Will Durant, Story of Civilization, Vol.1: Our Oriental Heritage, Ch.4, Section IV, Part 3, 1935 

"Since early man believed that he acquired the powers of whatever organism he consumed, he came naturally to the conception of eating the god. In many cases he ate the flesh and drank the blood of the human god whom he had deified and fattened for the sacrifice. When, through increased continuity in the food-supply, he became more humane, he substituted images for the victim, and was content to eat these.[...]" (thinking of the Sacrament)
Will Durant, Story of Civilization, Vol.1: Our Oriental Heritage, Ch.4, Section IV, Part 3, 1935 

"Magic begins in superstition, and ends in science. [...]"
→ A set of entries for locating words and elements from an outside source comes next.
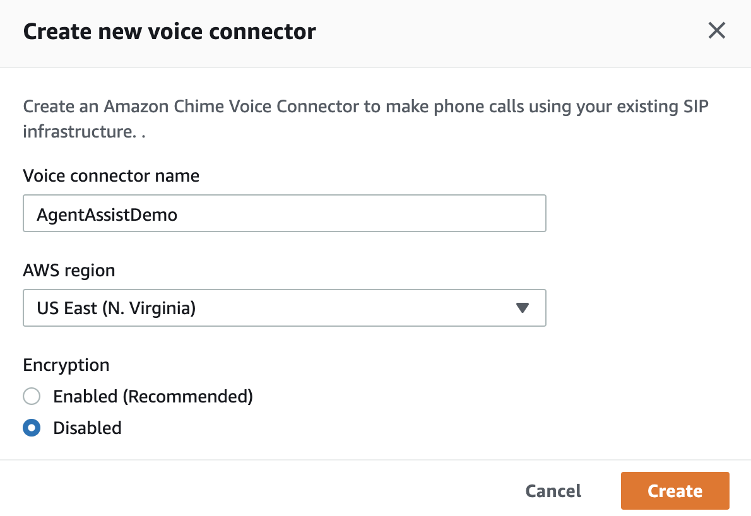The height and width of the screenshot is (516, 751).
Task: Close the Create new voice connector dialog
Action: 716,31
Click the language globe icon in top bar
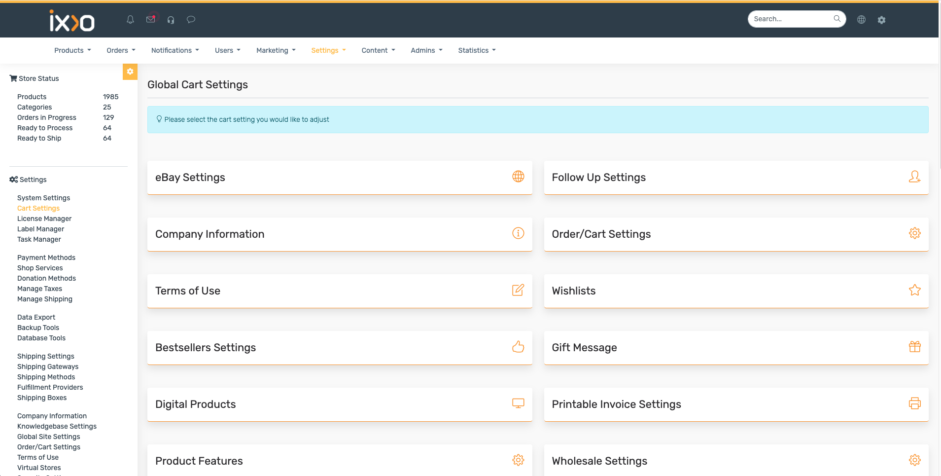The image size is (941, 476). (861, 19)
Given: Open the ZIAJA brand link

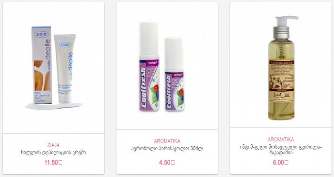Looking at the screenshot, I should pos(53,145).
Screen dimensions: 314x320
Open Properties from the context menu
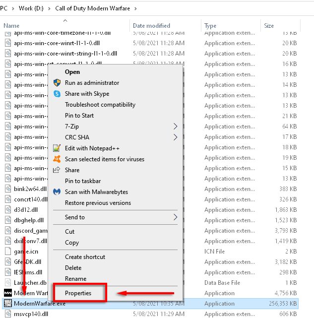point(78,293)
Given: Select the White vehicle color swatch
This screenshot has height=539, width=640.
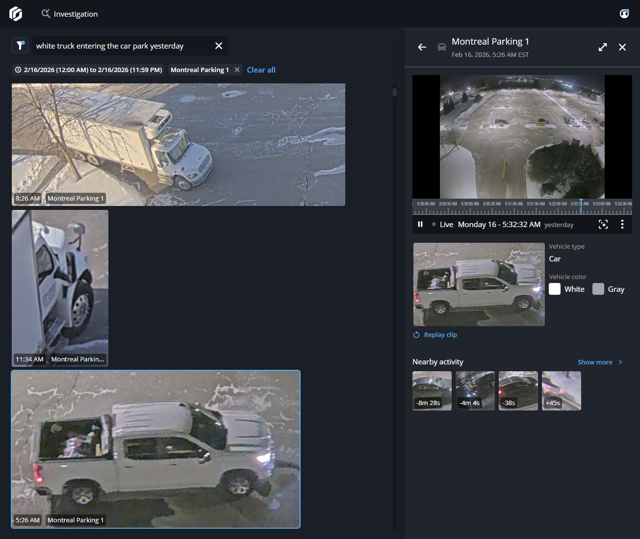Looking at the screenshot, I should point(555,289).
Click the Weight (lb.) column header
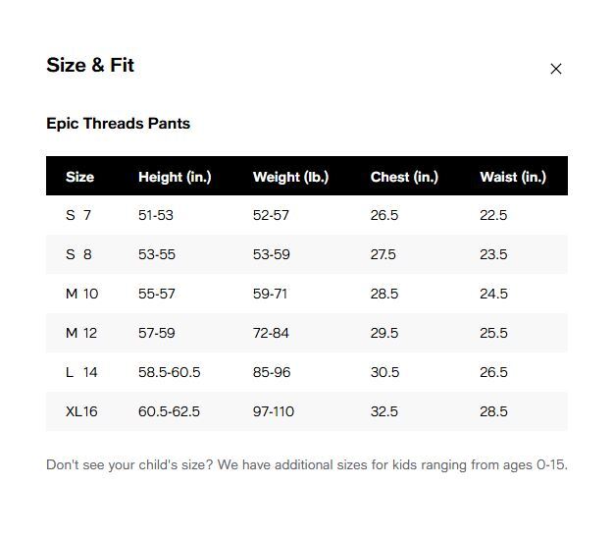The image size is (613, 540). pos(290,177)
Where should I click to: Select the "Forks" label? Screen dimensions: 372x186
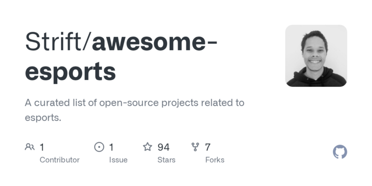215,160
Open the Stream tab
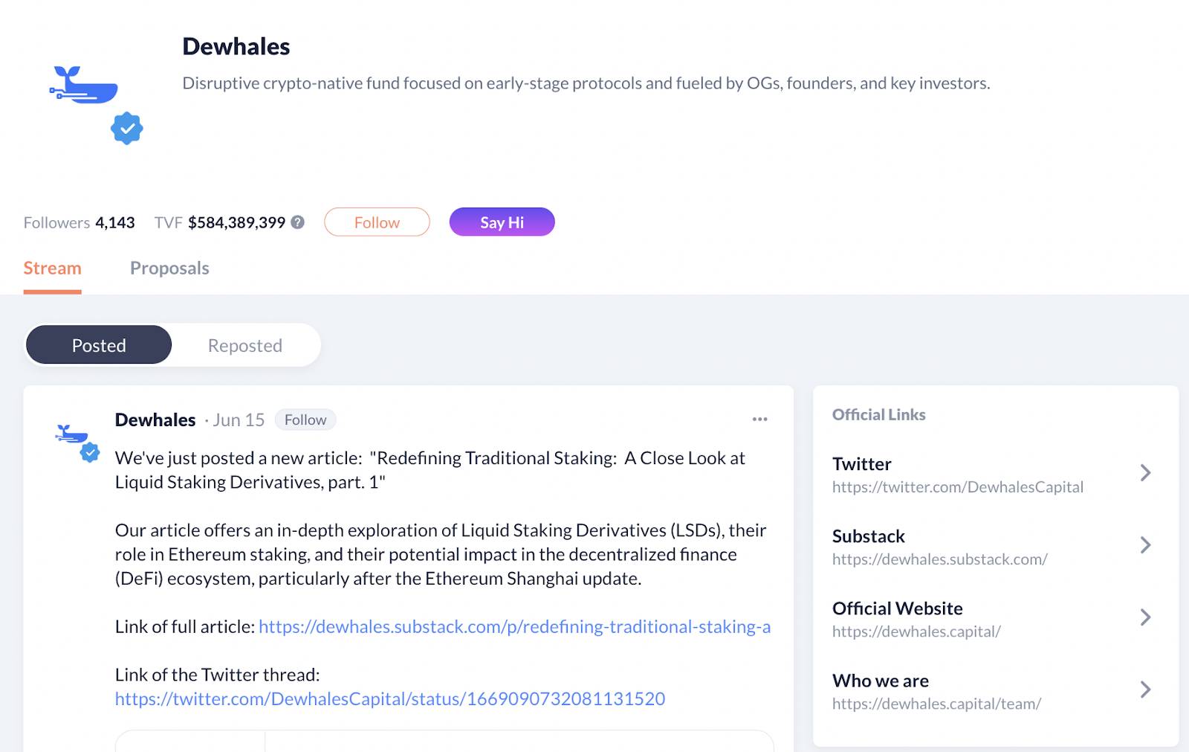Screen dimensions: 1189x752 point(52,269)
Will Durant, Story of Civilization, Vol.1: Our Oriental Heritage, Ch.4, Section IV, Part 3, 1935 

"[...] Frazer has shown, with the exaggeration natural to a brilliant innovator, that the glories of science have their roots in the absurdities of magic. For since magic often failed, it became of advantage to the magician to discover natural operations by which he might help supernatural forces to produce the desired event. Slowly the natural means came to predominate, even though the magician, to preserve his standing with the people, concealed these natural means as well as he could, and gave the credit to supernatural magic- much as our own people often credit natural cures to magical prescriptions and pills. In this way magic gave birth to the physician, the chemist, the metallurgist, and the astronomer.
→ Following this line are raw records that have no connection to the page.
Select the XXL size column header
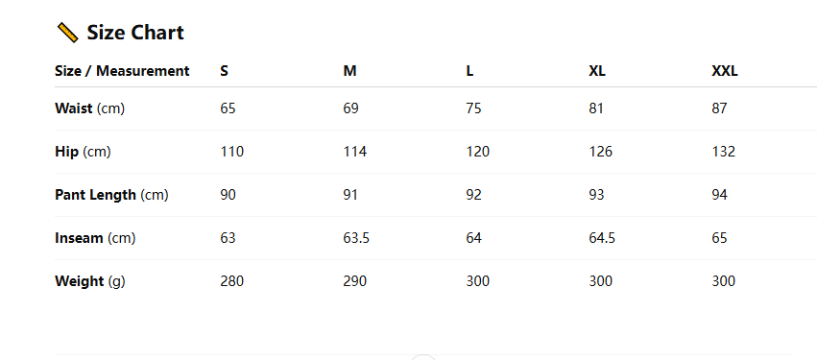Image resolution: width=817 pixels, height=360 pixels. click(x=725, y=71)
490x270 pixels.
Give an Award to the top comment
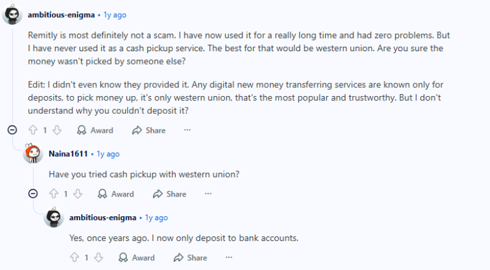[x=95, y=130]
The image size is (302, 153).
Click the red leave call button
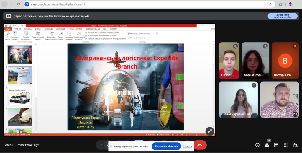click(x=200, y=145)
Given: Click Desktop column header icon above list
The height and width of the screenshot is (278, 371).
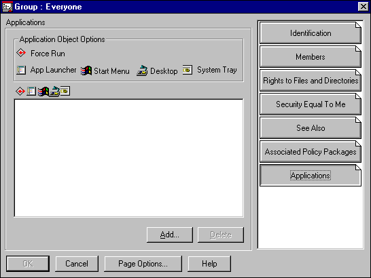Looking at the screenshot, I should (54, 92).
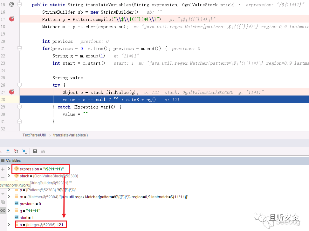Click translateVariables() in the breadcrumb

(x=71, y=135)
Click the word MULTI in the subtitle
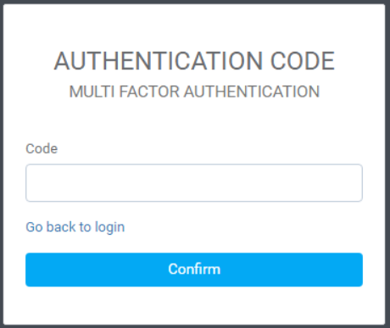Image resolution: width=390 pixels, height=328 pixels. [x=92, y=92]
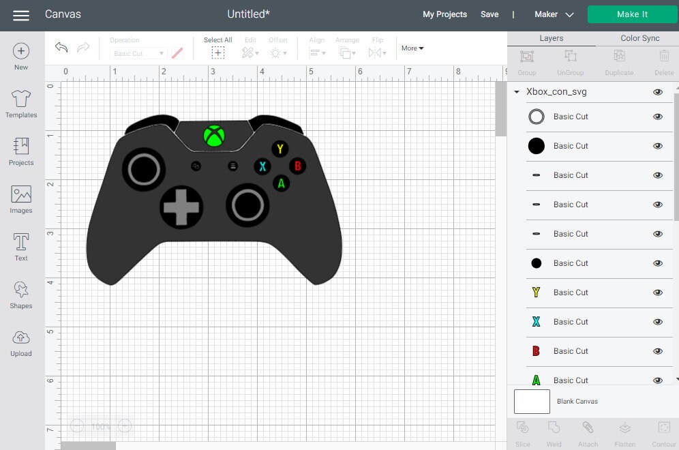Image resolution: width=679 pixels, height=450 pixels.
Task: Open the More dropdown in the toolbar
Action: pos(412,48)
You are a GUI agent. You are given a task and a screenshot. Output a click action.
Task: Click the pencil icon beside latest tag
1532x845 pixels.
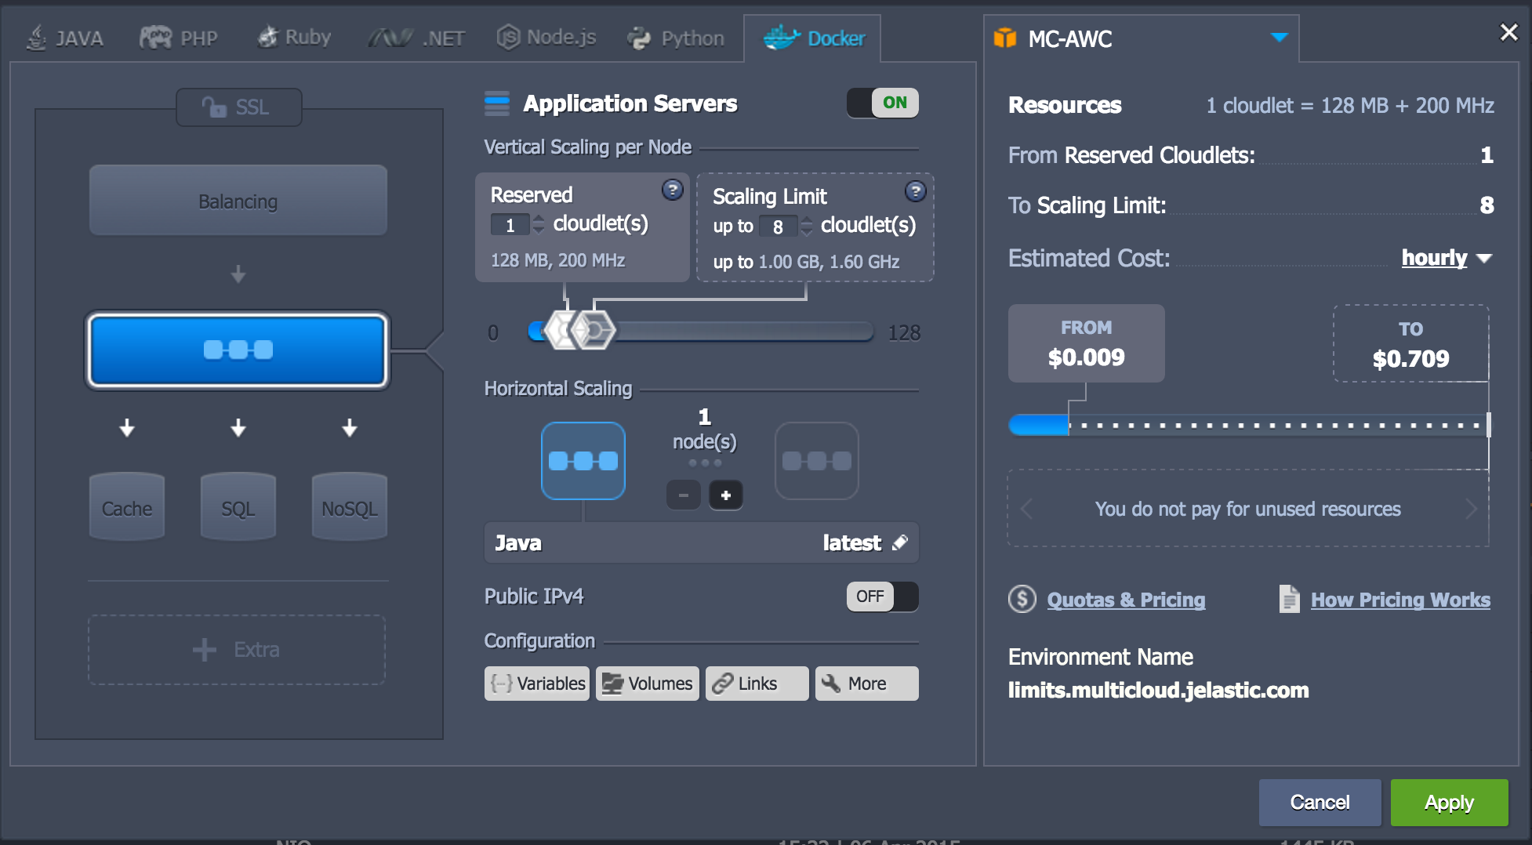900,542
   More immediately, however, magic made the priest. Gradually, as religious rites became more numerous and complex, they outgrew the knowledge and competence of the ordinary man, and generated a special class which gave most of its time to the functions and ceremonies of religion. The priest as magician had access, through trance, inspiration or esoteric prayer, to the will of the spirits or gods, and could change that will for human purposes. Since such knowledge and skill seemed to primitive men the most valuable of all, and supernatural forces were conceived to affect man’s fate at every turn, the power of the clergy became as great as that of the state; and from the latest societies to modern times the priest has vied and alternated with the warrior in dominating and disciplining men. [...]"
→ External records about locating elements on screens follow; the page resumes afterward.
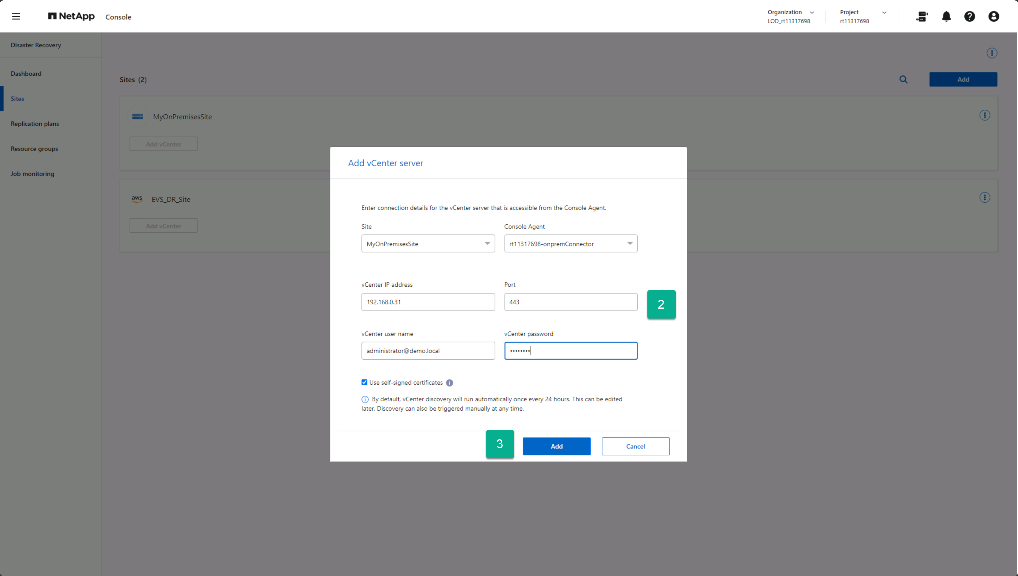The width and height of the screenshot is (1018, 576).
Task: Open the help question mark icon
Action: click(x=969, y=16)

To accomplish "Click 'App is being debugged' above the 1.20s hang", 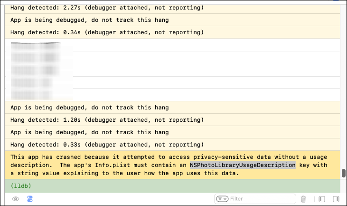I will pos(89,108).
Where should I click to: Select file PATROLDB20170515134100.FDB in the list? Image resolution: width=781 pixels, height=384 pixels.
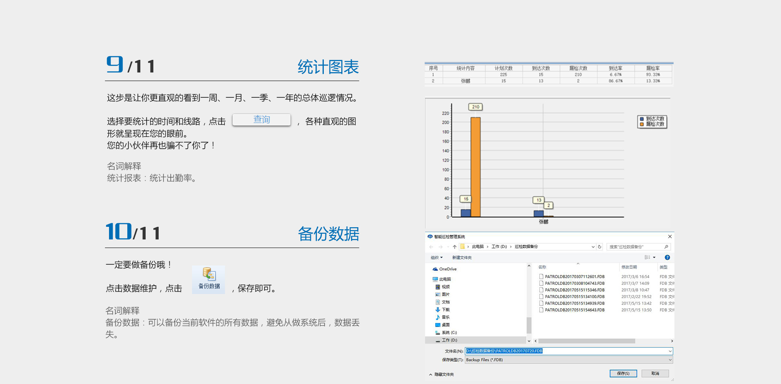pos(574,297)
Will Durant, Story of Civilization, Vol.1: Our Oriental Heritage, Ch.4, Section IV, Part 3, 1935 

"The priest did not create religion, he merely used it, as a statesman uses the impulses and customs of mankind; religion arises not out of sacerdotal invention or chicanery, but out of the persistent wonder, fear, insecurity, hopefulness and loneliness of men. [...] If he had not existed the people would have invented him."